Es gibt Objekte der Begierde, die – unabhängig von ihrer Größe – stellvertretend für einen Traum stehen und beim näheren Betrachten eine eigene Welt eröffnen. Die Zeppelintasche ist so ein Objekt: klein und dunkelbraun. Auf den ersten Blick fast ein wenig unscheinbar, verkörpert sie auf den zweiten und genauen Blick so viel mehr als „nur“ ein modisches Accessoire. Mit der Zeppelintasche am Arm verbindet sich das Versprechen in einer Welt zu leben, in der alles möglich ist, sogar fliegen. Die Tasche ist den sanften Riesen nachempfunden, die als Zeppelin die Luftschifffahrt revolutioniert haben. Mit seiner Erfindung des ersten lenkbaren Starrluftschiffs hatte Ferdinand Graf von Zeppelin im Jahr 1900 eine neue Ära der Luftfahrt eingeleitet. Bis in die 1930er-Jahre waren es nur diese Fluggeräte, die eine regelmäßige transatlantische Passagier- und Frachtbeförderung möglich machten, mit Flugzeugen konnte das in diesem Umfang erst nach dem Zweiten Weltkrieg realisiert werden.

Luftriese LZ 129, Die Hindenburg im Hangar

Der Anblick der gigantischen Luftschiffe am Himmel löste einen regelrechten Hype aus. Auch und gerade in Frankfurt, wo 1909 die Internationale Luftschifffahrt-Ausstellung, kurz ILA, stattfand, die Stadt mehrere Tage lang in einen Ausnahmezustand versetzte und einen wahren Besuchersturm auslöste.
Alle: Männer, Frauen und Kinder, gut betucht oder am Hungertuch nagend, wollten teilhaben an dem wahrgewordenen Traum: fliegen. Oder mit dem Zeppelin durch die Lüfte zu fahren! Die riesigen Luftschiffe sprengten jegliche Vorstellungskraft und waren auch auf dem Boden mehr als imposant. 
Als sich die Hindenburg 1936 in den Himmel erhob, war sie die größte Flugmaschine
aller Zeiten und mit 245 Metern Länge nur wenig kürzer als die Titanic. Ferdinand Graf von Zeppelin und sein Nachfolger Hugo Eckener arbeiteten Zeit ihres Lebens erfolgreich daran, das Luftschiff zum begehrten Kultobjekt zu machen. Ihr Zeppelin wurde auf allen möglichen Alltagsgegenständen abgebildet und verewigt und so für viele erschwinglich: Vasen, Medaillen, Anstecknadeln, Kinderspielzeug, Porzellan, Servietten und vieles mehr.

Das Luftschiff „Graf Zeppelin“ bei seiner Rückkehr nach Deutschland, Foto aus den 1920er-Jahren

Kitsch für die einen, für andere ein begehrtes Sammlerobjekt. Wie eben jene Zeppelinhandtasche, der wir unseren Konzertabend widmen. Fest steht: Das, was man heute „merchandising“ nennt, lief damals bereits wie ein gut geölter Motor. Schließlich wollten alle etwas abhaben von dem Traum, durch die Lüfte zu reisen.

Aufgabe: Nimm den Text über die Zeppelintasche nach seinem letzten Satz wieder auf und schreib ihn weiter. Die Datensätze haben mit dem Text über die Zeppelintasche nichts zu tun.

Bereitgestellte Daten:
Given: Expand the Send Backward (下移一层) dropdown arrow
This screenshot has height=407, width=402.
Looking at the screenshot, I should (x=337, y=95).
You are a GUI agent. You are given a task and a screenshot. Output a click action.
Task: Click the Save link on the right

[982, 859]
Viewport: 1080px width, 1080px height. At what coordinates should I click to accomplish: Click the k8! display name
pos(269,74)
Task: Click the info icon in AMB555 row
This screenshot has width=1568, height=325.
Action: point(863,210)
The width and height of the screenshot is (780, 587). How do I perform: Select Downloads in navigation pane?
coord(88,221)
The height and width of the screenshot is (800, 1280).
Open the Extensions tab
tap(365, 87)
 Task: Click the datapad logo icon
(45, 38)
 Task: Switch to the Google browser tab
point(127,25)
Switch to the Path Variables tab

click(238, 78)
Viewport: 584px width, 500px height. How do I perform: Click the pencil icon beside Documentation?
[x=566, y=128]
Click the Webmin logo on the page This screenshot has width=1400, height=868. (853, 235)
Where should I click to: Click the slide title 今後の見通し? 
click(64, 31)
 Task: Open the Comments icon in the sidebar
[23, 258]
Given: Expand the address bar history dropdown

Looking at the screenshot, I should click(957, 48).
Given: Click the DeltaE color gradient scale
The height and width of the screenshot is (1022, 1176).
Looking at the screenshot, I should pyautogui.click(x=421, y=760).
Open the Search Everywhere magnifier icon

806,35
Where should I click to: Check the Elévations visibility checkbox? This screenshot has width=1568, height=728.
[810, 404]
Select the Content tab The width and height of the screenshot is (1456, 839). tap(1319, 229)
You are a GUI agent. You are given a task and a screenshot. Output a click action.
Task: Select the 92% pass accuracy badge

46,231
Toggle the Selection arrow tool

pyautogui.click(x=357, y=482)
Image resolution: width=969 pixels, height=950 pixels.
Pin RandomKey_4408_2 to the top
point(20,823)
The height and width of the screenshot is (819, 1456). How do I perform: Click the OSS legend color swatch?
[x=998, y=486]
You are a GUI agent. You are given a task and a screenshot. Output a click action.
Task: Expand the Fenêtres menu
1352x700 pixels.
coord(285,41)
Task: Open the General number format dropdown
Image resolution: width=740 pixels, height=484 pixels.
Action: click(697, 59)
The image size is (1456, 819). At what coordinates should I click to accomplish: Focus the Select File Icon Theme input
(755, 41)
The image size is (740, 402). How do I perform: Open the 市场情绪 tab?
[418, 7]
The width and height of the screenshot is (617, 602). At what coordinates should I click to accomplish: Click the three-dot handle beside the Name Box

Ergebnis:
Dieser Traum ist zutiefst in uns verankert und beflügelt seit Jahrhunderten Kunst und Kultur, Technik und Wirtschaft zu immer neuen Höhenflügen. Der Flugversuch im Mythos von Dädalus und Ikarus endete tödlich, doch der Wunsch, die Schwerkraft zu überwinden, der setzte sich über die Jahrhunderte weiter fort. 
Bilder vom Fliegen existieren, seit wir Menschen träumen können. Im 15. Jahrhundert war es Leonardo da Vinci, später Francisco de Goya, Rembrandt und Albrecht Dürer, die sich in ihren Bildern mit der eigenen Faszination für das Fliegen auseinandergesetzt haben. Aber auch Schriftsteller*innen und Komponist*innen haben vom Fliegen geträumt und ihre Gedanken dazu in Worte und Musik übersetzt. Sei es in der bildenden Kunst, der Musik oder Literatur; nur was wir uns vorstellen können, lässt sich auch realisieren.

Jule Vernes fünf Wochen im Ballon, Titelillustration des Romans von 1863

Ob die Brüder Montgolfier, Jules Verne, Otto Lilienthal, die Gebrüder Wright, Ferdinand Graf von Zeppelin, Charles Lindbergh oder Neil Armstrong: Sie alle machten auf ihre Weise den Traum vom Fliegen wahr. Ob im Ballon, im Luftschiff, im Gleitflugzeug oder in einer Rakete. Heute, im Jahr 2021, sind es Milliardäre wie Richard Branson, Jeff Bezos oder Elon Musk, für die es garnicht hoch und weit hinaus gehen kann. – The Sky is (not) the Limit (anymore). Ob visionär oder größenwahnsinnig: Sie alle verbindet der unerschütterliche Glaube an die große Freiheit und den Fortschritt, für den das Fliegen bis heute steht. Denn wer über das Fliegen nachdenkt, beschäftigt sich immer auch mit
Fragen nach Mobilität und Fortschritt, mit einem Blick in die Zukunft. Und dieser hat eben auch Luftschiffbauer und Handtaschendesigner inspiriert.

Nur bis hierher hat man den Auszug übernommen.